Manuel Loff
José Saramago nasceu, por coincidência, um mês depois de Mussolini subir ao poder. A coincidência faria com que os seus anos de adolescência e juventude fossem marcados pelas guerras que o fascismo provocou – antes de fazer 13 anos, a invasão da Etiópia pelas tropas italianas (1935-36), seguida daquela que tanto impressionará Saramago e toda a geração de homens e mulheres que, em grande medida por causa dela, se fizeram antifascistas: a Guerra de Espanha (1936-39); ainda não tinha feito 17 anos e começaria a pior, a mais terrível, a que se supunha ter sido definitiva de entre todas: a II Guerra Mundial (1939-45). Na sua geração não houve forma de se não tomar posição perante o fascismo. O que começou com Mussolini em Itália, o que levou Salazar ao poder em Portugal, o que fez com que Hitler arrasasse com a Europa e o Norte de África e levasse à morte de 60 milhões de pessoas.
Em 1984, em plena maturidade intelectual, humana e literária, Saramago transformou o ano de 1936 no objeto central de um dos seus livros mais importantes. Apropriando-se de um dos heterónimos de Fernando Pessoa, o ano do desencadeamento da guerra de Espanha e o da fascização decisiva da ditadura salazarista tornava-se O ano da morte de Ricardo Reis. Saramago desenhou Reis como um conservador que observava mais do que se comprometia com a realidade, e que “deve ter sido o último habitante de Lisboa a saber que se dera um golpe militar em Espanha”. Estava-se a 18 de julho de 1936 e “acontecera o que se devia ter previsto. O exército espanhol, guardião das virtudes da raça e da tradição, ia falar com a voz das suas armas, expulsaria os vendilhões do templo, restauraria o altar da pátria, restituiria à Espanha a imorredoura grandeza”. Quando pergunta a Lídia, a criada de hotel com quem se envolvera, o que achava ela do que se estava a passar, Reis não gosta da resposta. “Que os militares não ganharão porque vão ter todo o povo contra eles” – “Quem é que te ensinou a dizer estas coisas?”, pergunta-lhe. O meu irmão, responde-lhe ela, que é marinheiro. Envolvido semanas depois na revolta da Organização Revolucionária da Armada (com o desenlace da qual Saramago encerra o romance), o irmão só não fará parte da lista dos presos enviados para o Tarrafal, para construir o próprio a sua própria prisão porque foi morto.

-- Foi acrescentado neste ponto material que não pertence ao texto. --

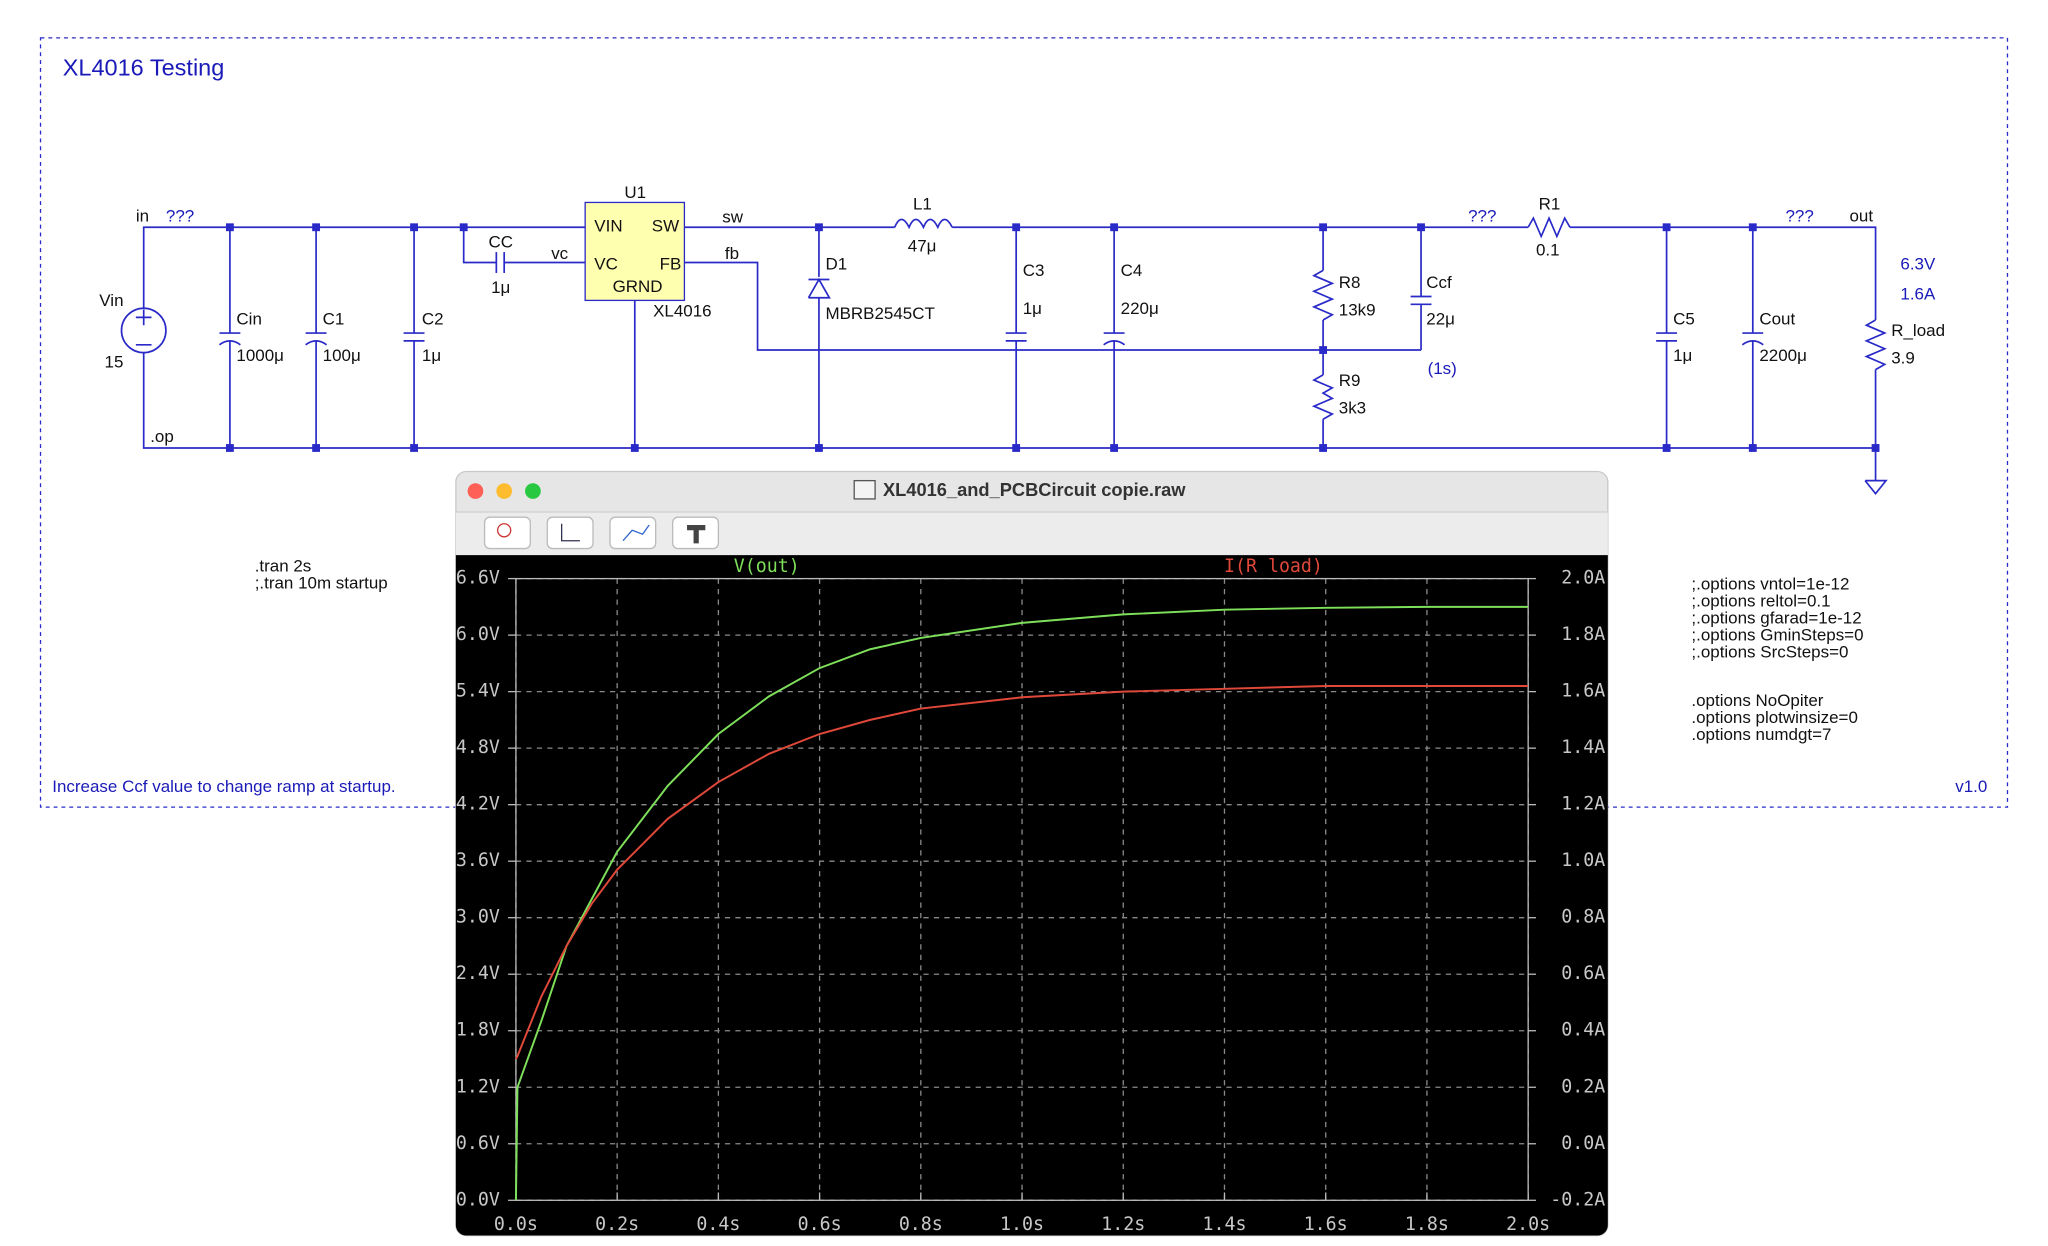 The width and height of the screenshot is (2048, 1246). What do you see at coordinates (560, 254) in the screenshot?
I see `component-label: vc` at bounding box center [560, 254].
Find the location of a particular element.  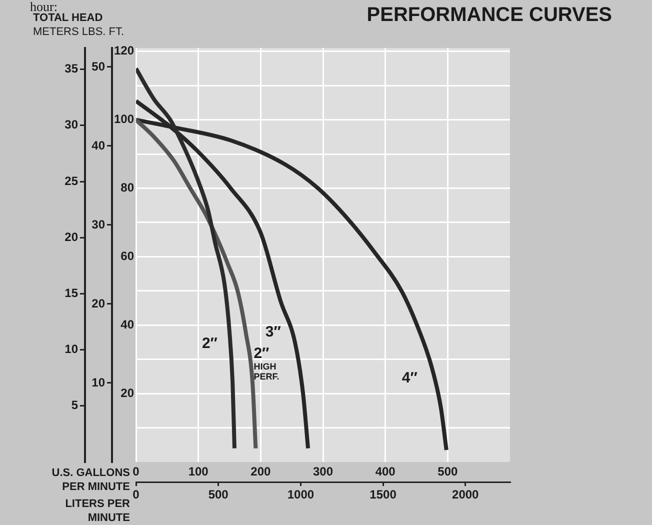

x-tick-label: 300 is located at coordinates (323, 472).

Para Ricardo Reis, como para todas as direitas do tempo, “a regeneração da Europa caminha a passos de gigante, primeiro foi a Itália, depois Portugal, a seguir a Alemanha, agora a Espanha”. Era o que parecia. Era o que se agigantava. O fascismo devoraria a Espanha, aldeia por aldeia, cidade por cidade, nos três anos seguintes. Teve sempre, contudo, quem contra ele resistisse – em Espanha, em Portugal, em todo o lado.
A terrível ironia é perceber hoje, um século depois, quase 80 anos depois da sua derrota em 1945, como é no ano do centenário (do nascimento, tanto de Saramago como do fascismo) que ele mais avança. E como, uma vez mais, é de novo necessário organizar a resistência contra ele.